Friday, June 20, 2014

Cougar Monitor

There is something about ambiguous product names that makes me crazy. Like, baby wipes, I get it - clearly they are wipes for babies, not wipes made of babies. That's easy. But it took me forever to work up the courage to read the label on the bottle of fish sauce and see whether it was sauce for fish or sauce of fish. (Spoiler alert: it's of fish. Fermented fish. Ick.) And clam juice? Like, how the heck does one juice clams? But there it is, hidden in the fine print, presumably because that is just so damn gross that it can't be advertised directly in the name (e.g., Juice of Clams).

It seems really quite immoral that companies are allowed on one hand to advertise Made With Real Fruit Juice! in big bold print to trick stupid people into thinking that gummy candies are ever anything even close to being "fruit", yet on the other hand keep the whole "we have squeezed clams for your dining pleasure" business on the down low. Those companies probably all have some sneaky wordsmith on board, fine-printing their way straight to the bank. What kind of jerk makes a living writing weasel words to give the dubious products of big corporations a veneer of wholesomeness? I mean, not me, that's for sure...

Ahem.

So I was out doing some field work this past week - alone (my fave!) - when I got an emergency stand down call from the office: "There's been a cougar sighting 30 miles away - we're sending someone out to escort you around. Just wait in your truck until they get there."

Multiple ironies are woven into this little nugget. The painfully obvious: unless that particular cougar was a serial killer who planned on hitching a ride to my site to do away with me that very afternoon, the likelihood of my being eaten by a cougar had not increased at all by virtue of someone having laid eyes on one 30 miles away.

Secondly, it had only been a few minutes since I had hunkered down for a snack of celery sticks and peanut butter and pondered how pleasant it was to not be working in bear country where you have to think about actively making yourself seem not-delicious - oh yeah. Cougars too. Whoops.

And finally, who did they send out to act as Cougar Monitor for this middle-aged lady but a cute li'l 20-year-old boy.

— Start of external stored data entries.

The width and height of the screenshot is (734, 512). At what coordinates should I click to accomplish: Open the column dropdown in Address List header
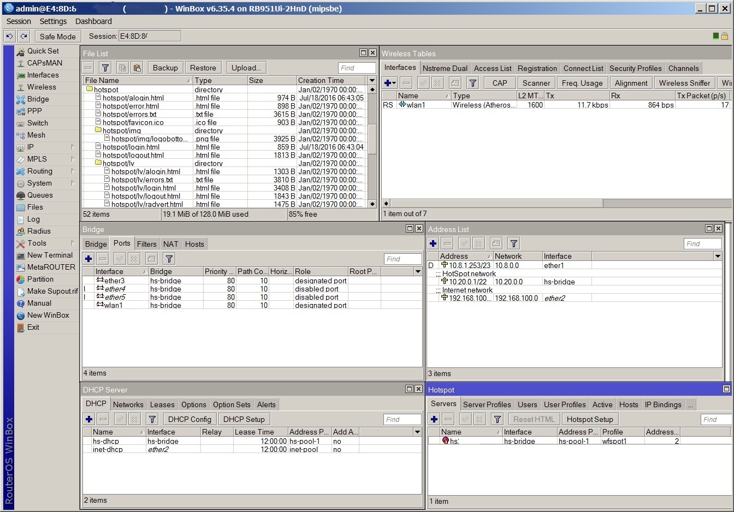(718, 256)
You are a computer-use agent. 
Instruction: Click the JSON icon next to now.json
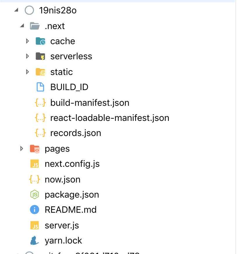click(35, 179)
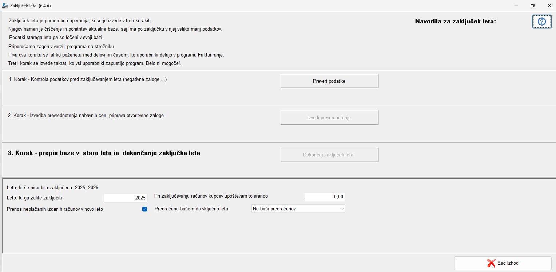556x272 pixels.
Task: Click the year field containing 2025
Action: click(x=126, y=198)
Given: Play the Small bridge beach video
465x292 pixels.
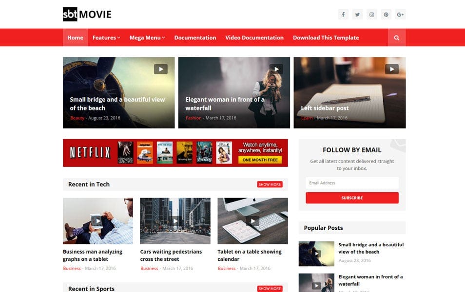Looking at the screenshot, I should (x=161, y=69).
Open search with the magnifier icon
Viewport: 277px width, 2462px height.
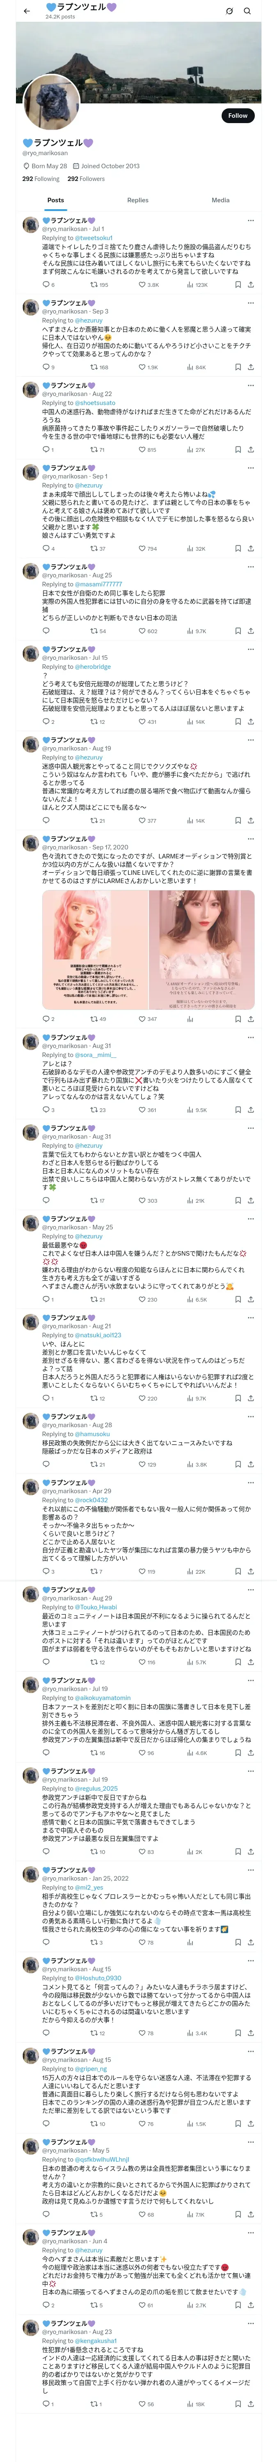pyautogui.click(x=247, y=11)
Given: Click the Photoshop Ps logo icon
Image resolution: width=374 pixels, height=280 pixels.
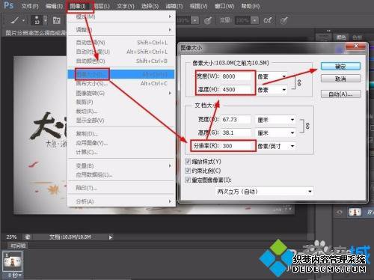Looking at the screenshot, I should [x=9, y=5].
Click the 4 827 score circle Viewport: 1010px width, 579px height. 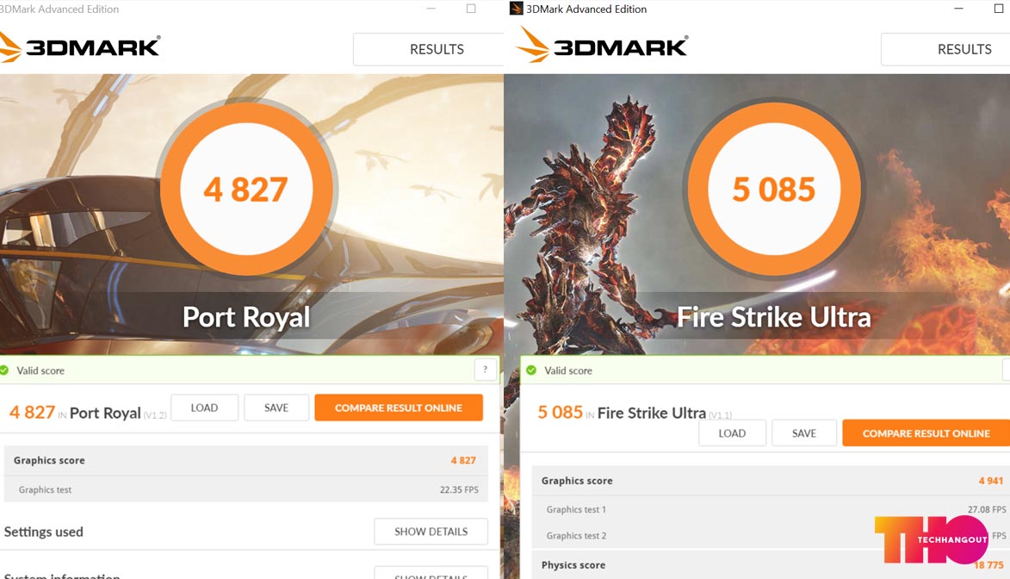[246, 189]
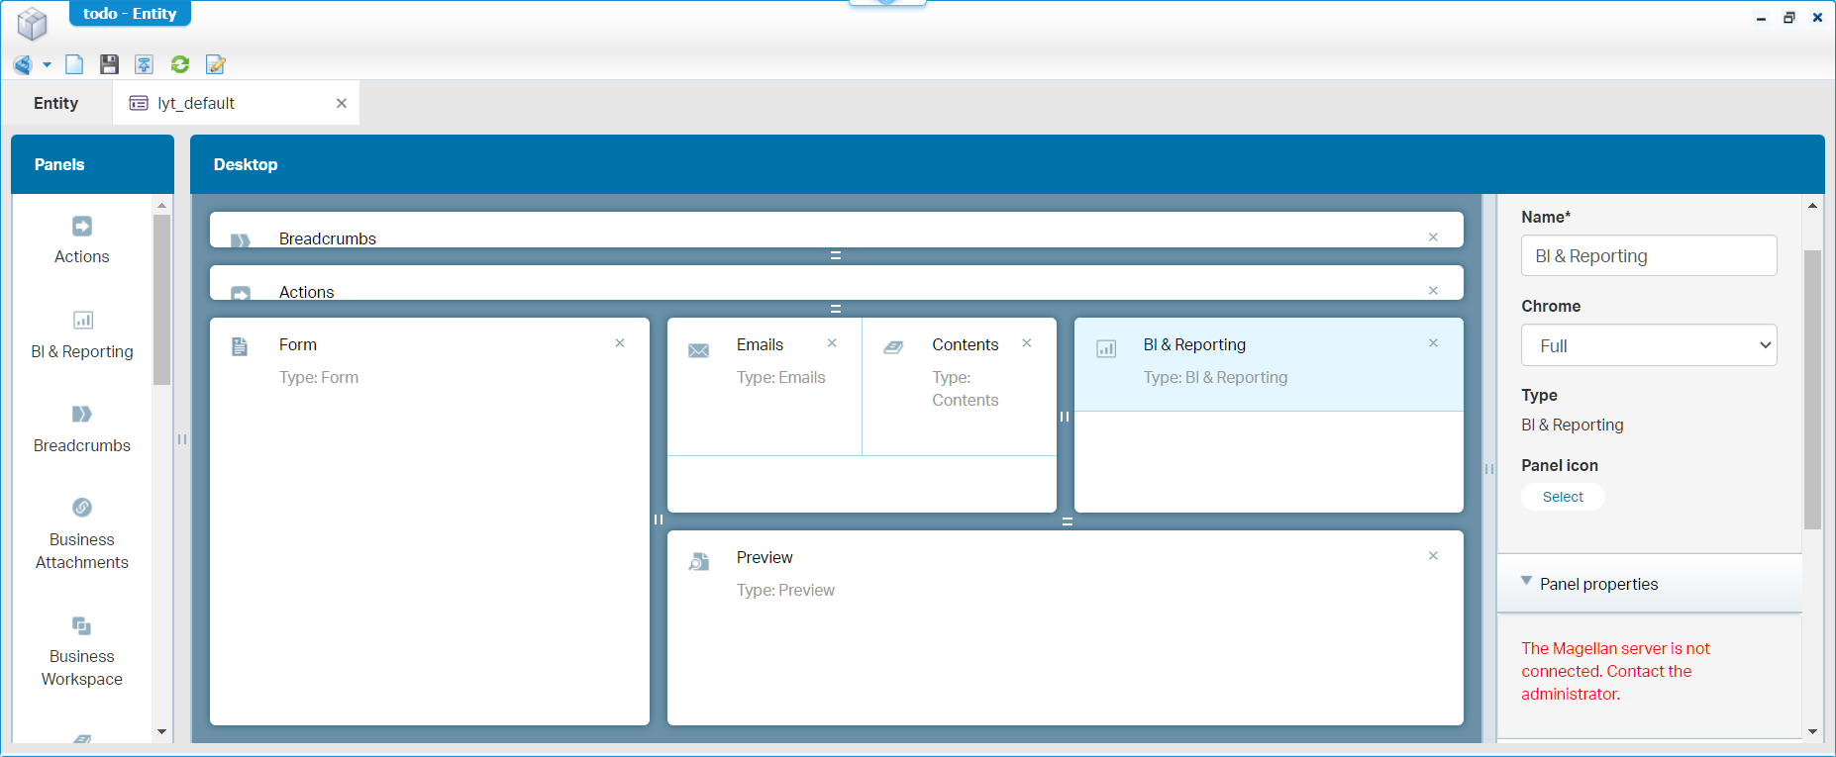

Monitor for... or monitor of? The name reveals naught.

Thursday, June 12, 2014

Dance Fever

We bought Small Fry a clock radio for his birthday. It's shaped like a giant Lego brick (a two-er, if you're interested) (red) and it has since become an unexpected source of joy and consternation in our house. As is often the case with such things, the joy is his; the consternation mine.

Small Fry L-O-V-E-S his clock radio. He spends every morning dancing around his room in various stages of undress, and I spend every morning yelling PUT. YOUR. PANTS. ON! RIGHT NOW! But every song is a song he loves, and songs he loves just make him dance around naked. No amount of parental disapproval or threats of tardiness for school are going to change that. He's gonna be a hit in college.

If it was just music, that would be one thing. But there are also ads, and announcements, and news on the radio. Small Fry will come bolting into my room - usually naked - and announce breathlessly, "Mommy! There has been a multi-vehicle collision on the Calf Robe Bridge! Emergency services are on the scene!" then run back to his room to catch the next thrill coming down the pipes.

Thanks to Small Fry's clock radio, we have learned A Great Many Things at our house. We have learned that Calaway Park was opening (dammit!). That a wine festival was happening on the weekend (sweet!). That komodo dragons and a rhinoceros are coming to the Zoo. That McDonald's now offers three delicious flavours of iced frappe: coffee, caramel and vanilla chai tea. That Hooters is the ultimate Father's Day destination ("Mommy, we have to take Daddy to Hooters! My radio told me!"). That if we shop at Old Navy, we could win an incredible Brazilian adventure to the World Cup.

(Good golly. I just commissioned a Brazilian adventure expressly for Father's Day - do I really have to suffer through Old Navy and Hooters too?)

I had sortof forgotten about this Eerily Accurate Recall Stage (EARS) - Medium Fry went through it too, years ago. Seeing EARS in action again really strengthens my resolve to limit my children's exposure to advertising, because I find it seriously disturbing to see just how effective it is on the impressionable young mind. Just like smoking, I guess you've gotta catch 'em young if you want them to tirelessly campaign to go visit the new rhinoceros or celebrate Father's Day in an olde-tyme fried food and misogyny theme park, because surely no one else is listening.

But he drew a portrait - a loving, detailed, and vaguely Cubist portrait - of his clock radio on the table at Montana's the other night. With the numbers all square like digital clocks show them, and a happy stick version of himself dancing beside it. (Probably naked.) And my resolve to save him from the dangers of Hooters ads weakened.

Besides. I wouldn't have known about that wine festival if he hadn't told me.